Aim of the exercise:
Reproduce all of the records exactly.

(Data excerpts)
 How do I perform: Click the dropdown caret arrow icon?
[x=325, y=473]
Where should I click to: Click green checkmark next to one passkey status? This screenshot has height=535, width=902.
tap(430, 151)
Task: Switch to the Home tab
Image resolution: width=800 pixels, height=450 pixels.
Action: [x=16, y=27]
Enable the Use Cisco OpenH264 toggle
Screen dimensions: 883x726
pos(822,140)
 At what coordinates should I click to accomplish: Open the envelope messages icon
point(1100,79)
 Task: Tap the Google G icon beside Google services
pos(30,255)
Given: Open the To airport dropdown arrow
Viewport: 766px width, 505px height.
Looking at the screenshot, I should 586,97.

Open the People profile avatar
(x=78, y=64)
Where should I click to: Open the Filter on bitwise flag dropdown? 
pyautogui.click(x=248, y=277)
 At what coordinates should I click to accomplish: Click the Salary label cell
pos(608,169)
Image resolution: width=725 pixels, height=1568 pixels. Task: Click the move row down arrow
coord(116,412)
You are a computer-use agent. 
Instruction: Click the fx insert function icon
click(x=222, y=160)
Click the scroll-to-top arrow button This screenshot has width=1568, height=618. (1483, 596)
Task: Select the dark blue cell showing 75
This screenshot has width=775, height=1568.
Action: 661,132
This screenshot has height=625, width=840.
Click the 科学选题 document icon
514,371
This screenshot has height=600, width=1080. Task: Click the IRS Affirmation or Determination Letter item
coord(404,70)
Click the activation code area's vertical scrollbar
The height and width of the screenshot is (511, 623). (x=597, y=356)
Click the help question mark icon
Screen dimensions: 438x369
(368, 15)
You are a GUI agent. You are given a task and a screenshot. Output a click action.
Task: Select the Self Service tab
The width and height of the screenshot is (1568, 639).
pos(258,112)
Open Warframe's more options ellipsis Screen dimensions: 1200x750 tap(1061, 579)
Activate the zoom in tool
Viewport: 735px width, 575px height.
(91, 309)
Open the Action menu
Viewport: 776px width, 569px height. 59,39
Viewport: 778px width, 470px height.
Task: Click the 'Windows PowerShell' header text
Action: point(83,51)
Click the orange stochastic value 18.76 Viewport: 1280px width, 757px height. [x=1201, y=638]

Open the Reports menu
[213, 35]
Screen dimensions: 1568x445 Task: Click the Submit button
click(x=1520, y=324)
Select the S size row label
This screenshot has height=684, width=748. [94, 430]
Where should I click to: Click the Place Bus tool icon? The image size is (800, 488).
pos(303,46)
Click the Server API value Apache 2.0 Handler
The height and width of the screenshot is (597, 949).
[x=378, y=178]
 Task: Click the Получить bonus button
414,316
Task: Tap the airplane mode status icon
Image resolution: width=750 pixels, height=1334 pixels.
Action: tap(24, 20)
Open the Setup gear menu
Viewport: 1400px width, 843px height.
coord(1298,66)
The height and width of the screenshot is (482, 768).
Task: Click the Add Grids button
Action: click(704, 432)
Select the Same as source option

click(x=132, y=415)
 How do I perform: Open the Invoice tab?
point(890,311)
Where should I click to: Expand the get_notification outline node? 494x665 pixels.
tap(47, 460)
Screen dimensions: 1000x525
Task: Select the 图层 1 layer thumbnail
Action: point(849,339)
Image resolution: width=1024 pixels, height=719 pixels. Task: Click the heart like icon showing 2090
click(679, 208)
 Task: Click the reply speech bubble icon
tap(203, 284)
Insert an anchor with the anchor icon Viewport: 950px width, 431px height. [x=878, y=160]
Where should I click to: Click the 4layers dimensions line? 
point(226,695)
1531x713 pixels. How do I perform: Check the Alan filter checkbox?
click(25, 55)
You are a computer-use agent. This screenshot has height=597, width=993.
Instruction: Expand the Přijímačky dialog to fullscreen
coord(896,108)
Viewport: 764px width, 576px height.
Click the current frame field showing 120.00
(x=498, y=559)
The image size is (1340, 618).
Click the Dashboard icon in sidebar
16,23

Reply to the task:
 How do I perform: Click the dropdown caret arrow icon?
[x=325, y=473]
Where should I click to: Click green checkmark next to one passkey status? This screenshot has height=535, width=902.
tap(430, 151)
Task: Switch to the Home tab
Image resolution: width=800 pixels, height=450 pixels.
Action: [x=16, y=27]
Enable the Use Cisco OpenH264 toggle
Screen dimensions: 883x726
pos(822,140)
 At what coordinates should I click to accomplish: Open the envelope messages icon
point(1100,79)
 Task: Tap the Google G icon beside Google services
pos(30,255)
Given: Open the To airport dropdown arrow
Viewport: 766px width, 505px height.
Looking at the screenshot, I should 586,97.

Open the People profile avatar
(x=78, y=64)
Where should I click to: Open the Filter on bitwise flag dropdown? 
pyautogui.click(x=248, y=277)
 At what coordinates should I click to accomplish: Click the Salary label cell
pos(608,169)
Image resolution: width=725 pixels, height=1568 pixels. Task: Click the move row down arrow
coord(116,412)
You are a computer-use agent. 
Instruction: Click the fx insert function icon
click(x=222, y=160)
Click the scroll-to-top arrow button This screenshot has width=1568, height=618. (1483, 596)
Task: Select the dark blue cell showing 75
This screenshot has width=775, height=1568.
Action: 661,132
This screenshot has height=625, width=840.
Click the 科学选题 document icon
514,371
This screenshot has height=600, width=1080. Task: Click the IRS Affirmation or Determination Letter item
coord(404,70)
Click the activation code area's vertical scrollbar
The height and width of the screenshot is (511, 623). (x=597, y=356)
Click the help question mark icon
Screen dimensions: 438x369
(368, 15)
You are a GUI agent. You are given a task and a screenshot. Output a click action.
Task: Select the Self Service tab
The width and height of the screenshot is (1568, 639).
pos(258,112)
Open Warframe's more options ellipsis Screen dimensions: 1200x750 tap(1061, 579)
Activate the zoom in tool
Viewport: 735px width, 575px height.
(91, 309)
Open the Action menu
Viewport: 776px width, 569px height. 59,39
Viewport: 778px width, 470px height.
Task: Click the 'Windows PowerShell' header text
Action: point(83,51)
Click the orange stochastic value 18.76 Viewport: 1280px width, 757px height. [x=1201, y=638]

Open the Reports menu
[213, 35]
Screen dimensions: 1568x445 Task: Click the Submit button
click(x=1520, y=324)
Select the S size row label
This screenshot has height=684, width=748. [94, 430]
Where should I click to: Click the Place Bus tool icon? The image size is (800, 488).
pos(303,46)
Click the Server API value Apache 2.0 Handler
The height and width of the screenshot is (597, 949).
[x=378, y=178]
 Task: Click the Получить bonus button
414,316
Task: Tap the airplane mode status icon
Image resolution: width=750 pixels, height=1334 pixels.
Action: tap(24, 20)
Open the Setup gear menu
Viewport: 1400px width, 843px height.
coord(1298,66)
The height and width of the screenshot is (482, 768).
Task: Click the Add Grids button
Action: click(704, 432)
Select the Same as source option

click(x=132, y=415)
 How do I perform: Open the Invoice tab?
point(890,311)
Where should I click to: Expand the get_notification outline node? 494x665 pixels.
tap(47, 460)
Screen dimensions: 1000x525
Task: Select the 图层 1 layer thumbnail
Action: point(849,339)
Image resolution: width=1024 pixels, height=719 pixels. Task: Click the heart like icon showing 2090
click(679, 208)
 Task: Click the reply speech bubble icon
tap(203, 284)
Insert an anchor with the anchor icon Viewport: 950px width, 431px height. [x=878, y=160]
Where should I click to: Click the 4layers dimensions line? 
point(226,695)
1531x713 pixels. How do I perform: Check the Alan filter checkbox?
click(25, 55)
You are a computer-use agent. This screenshot has height=597, width=993.
Instruction: Expand the Přijímačky dialog to fullscreen
coord(896,108)
Viewport: 764px width, 576px height.
Click the current frame field showing 120.00
(x=498, y=559)
The image size is (1340, 618).
Click the Dashboard icon in sidebar
16,23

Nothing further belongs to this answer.